Pada masa revolusi KNIP dan BP-KNIP, berkedudukan
awal di Jakarta, dengan tempat bersidang di bekas Gedung Komedi (kini Gedung
Kesenian Jakarta)
di Pasar Baru dan di gedung Palang
Merah Indonesia
di jalan
Kramat Raya. Kemudian berpindah
ke Yogyakarta. Setelah itu pindah ke Purworejo,
Jawa
Tengah.
Sampai saat situasi Purworejo dianggap kurang aman untuk kedua kalinya kembali
berpindah ke Yogyakarta sampai akhirnya dibubarkan.
Mr. Assaat menjadi ketua BP-KNIP, ketika Soepeno
yang telah menjadi ketua menggantikan Sutan Sjahrir yang diangkat menjadi
perdana menteri, diangkat menjadi Menteri Pembangunan dan Pemuda pada tanggal
28 Januari 1948. Selain itu, Mr.
Assaat menjabat sebagai ketua KNIP yang kedua dan terakhir sampai KNIP
dibubarkan. KNIP sendiri menjadi cikal bakal dari Dewan Perwakilan Rakyat (DPR)
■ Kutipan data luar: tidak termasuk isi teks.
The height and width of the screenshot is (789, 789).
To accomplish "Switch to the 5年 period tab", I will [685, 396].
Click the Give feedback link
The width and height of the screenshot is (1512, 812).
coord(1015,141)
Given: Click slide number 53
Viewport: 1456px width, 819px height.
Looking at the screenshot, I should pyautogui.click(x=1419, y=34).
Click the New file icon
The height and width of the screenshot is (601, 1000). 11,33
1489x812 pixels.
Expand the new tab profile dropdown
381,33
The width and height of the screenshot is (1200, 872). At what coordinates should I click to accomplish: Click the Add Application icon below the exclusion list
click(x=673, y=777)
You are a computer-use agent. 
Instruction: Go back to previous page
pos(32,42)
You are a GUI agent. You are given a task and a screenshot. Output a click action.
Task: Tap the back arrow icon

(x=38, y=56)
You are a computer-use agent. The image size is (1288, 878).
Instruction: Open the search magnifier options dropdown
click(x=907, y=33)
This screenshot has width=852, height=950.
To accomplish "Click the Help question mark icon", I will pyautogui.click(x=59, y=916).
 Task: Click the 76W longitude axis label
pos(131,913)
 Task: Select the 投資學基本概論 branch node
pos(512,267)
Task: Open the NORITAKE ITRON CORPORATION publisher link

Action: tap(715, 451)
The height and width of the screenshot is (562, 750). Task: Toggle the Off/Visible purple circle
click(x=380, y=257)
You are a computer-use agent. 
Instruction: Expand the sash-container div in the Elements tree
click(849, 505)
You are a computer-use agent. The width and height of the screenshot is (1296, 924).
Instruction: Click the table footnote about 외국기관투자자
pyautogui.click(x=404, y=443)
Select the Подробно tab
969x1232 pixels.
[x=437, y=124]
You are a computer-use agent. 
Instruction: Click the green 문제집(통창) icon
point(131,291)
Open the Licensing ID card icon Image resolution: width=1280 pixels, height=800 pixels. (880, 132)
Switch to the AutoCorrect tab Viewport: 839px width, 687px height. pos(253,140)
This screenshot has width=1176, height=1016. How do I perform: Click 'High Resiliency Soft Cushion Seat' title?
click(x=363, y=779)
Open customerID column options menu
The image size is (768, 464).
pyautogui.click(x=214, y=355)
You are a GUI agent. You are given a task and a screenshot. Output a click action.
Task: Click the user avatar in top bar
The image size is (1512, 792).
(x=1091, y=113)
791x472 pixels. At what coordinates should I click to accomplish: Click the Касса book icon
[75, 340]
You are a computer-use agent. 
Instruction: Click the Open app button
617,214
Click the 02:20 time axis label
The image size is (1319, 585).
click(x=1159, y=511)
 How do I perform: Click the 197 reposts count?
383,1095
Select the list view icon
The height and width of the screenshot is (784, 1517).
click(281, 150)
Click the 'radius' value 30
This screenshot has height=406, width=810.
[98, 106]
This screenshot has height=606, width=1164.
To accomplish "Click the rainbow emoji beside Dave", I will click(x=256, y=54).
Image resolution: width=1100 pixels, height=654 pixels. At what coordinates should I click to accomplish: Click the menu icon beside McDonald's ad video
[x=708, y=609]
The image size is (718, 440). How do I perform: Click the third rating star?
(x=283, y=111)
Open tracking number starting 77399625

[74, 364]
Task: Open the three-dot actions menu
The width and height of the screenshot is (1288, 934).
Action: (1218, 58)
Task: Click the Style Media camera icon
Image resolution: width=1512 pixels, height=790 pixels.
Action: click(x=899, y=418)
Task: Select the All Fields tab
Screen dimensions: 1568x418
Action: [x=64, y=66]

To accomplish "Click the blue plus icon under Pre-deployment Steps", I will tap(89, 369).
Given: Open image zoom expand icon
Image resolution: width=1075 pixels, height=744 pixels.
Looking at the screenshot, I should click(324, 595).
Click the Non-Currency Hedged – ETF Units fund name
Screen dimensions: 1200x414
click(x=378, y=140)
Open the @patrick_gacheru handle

dan Majelis Permusyawaratan Rakyat (MPR) karena memiliki fungsi legislatif dan
ikut menetapkan Garis-garis Besar Haluan Negara (GBHN).[7]
Hal ini tertuang dalam Maklumat Wakil Presiden Nomor X pada 17 Oktober 1945.
KNIP ketika di bawah kepemimpinan Mr. Assaat, meratifikasi Perjanjian
Linggajati, sebuah perjanjian internasional antara delegasi Indonesia yang
diketuai oleh Perdana Menteri Sutan Sjahrir dengan delegasi Belanda yang
diketuai Schermerhorn, dalam sebuah sidang yang berlangsung di Malang. Sebelum
meratifkasi, perjanjian tersebut tidak mendapat sambutan baik dari pihak
Indonesia maupun pihak Belanda. Di pihak Indonesia, di antaranya penolakan ada dari
Partai Masyumi dan Partai Nasional Indonesia (PNI) karena perjanjian tersebut dianggap
merugikan, dan menjadi bukti lemahnya pemerintahan Indonesia, juga Partai
Masyumi tidak yakin Belanda akan patuh terhadap perjanjian tersebut. Untuk menyelesaikan permasalahan ini, pemerintah mengeluarkan
Peraturan Presiden No. 6/1946, di mana bertujuan menambah anggota Komite Nasional
Indonesia Pusat
agar pemerintah mendapat suara untuk mendukung Perjanjian Linggajati. Akhirnya dengan
Peraturan Presiden tersebut dan karena ketenangan dan wibawa Mr. Assaat
memimpin sidang, KNIP meratifikasi Perjanjian Linggarjati pada 25 Februari 1947
dan satu bulan kemudian perjanjian tersebut ditandatangani oleh Pemerintah
Indonesia dan Pemerintah Belanda di Istana Gambir Jakarta.[8] Meskipun pada akhirnya Belanda melanggar perjanjian tersebut, namun dari
Perjanjian Linggajati ini secara de facto esksistensi Indonesia diakui
oleh dunia Internasional.
Dalam Agresi Militer Belanda II, Mr. Assaat ikut diasingkan bersama
dengan Dwitunggal, Soekarno-Hatta. Namun setelah terjadinya perjanjian
Roem-Royen akhirnya mereka dibebaskan.
Selain meratifikasi Perjanjian Linggajati, Mr. Assaat juga berperan
dalam meratifikasi Perjanjian Roem-Royem pada 25 Juli 1949, dan persetujuan
Konferensi Meja Bundar pada sidang KNIP yang berlangsung 7-15 Desember 1949.[9]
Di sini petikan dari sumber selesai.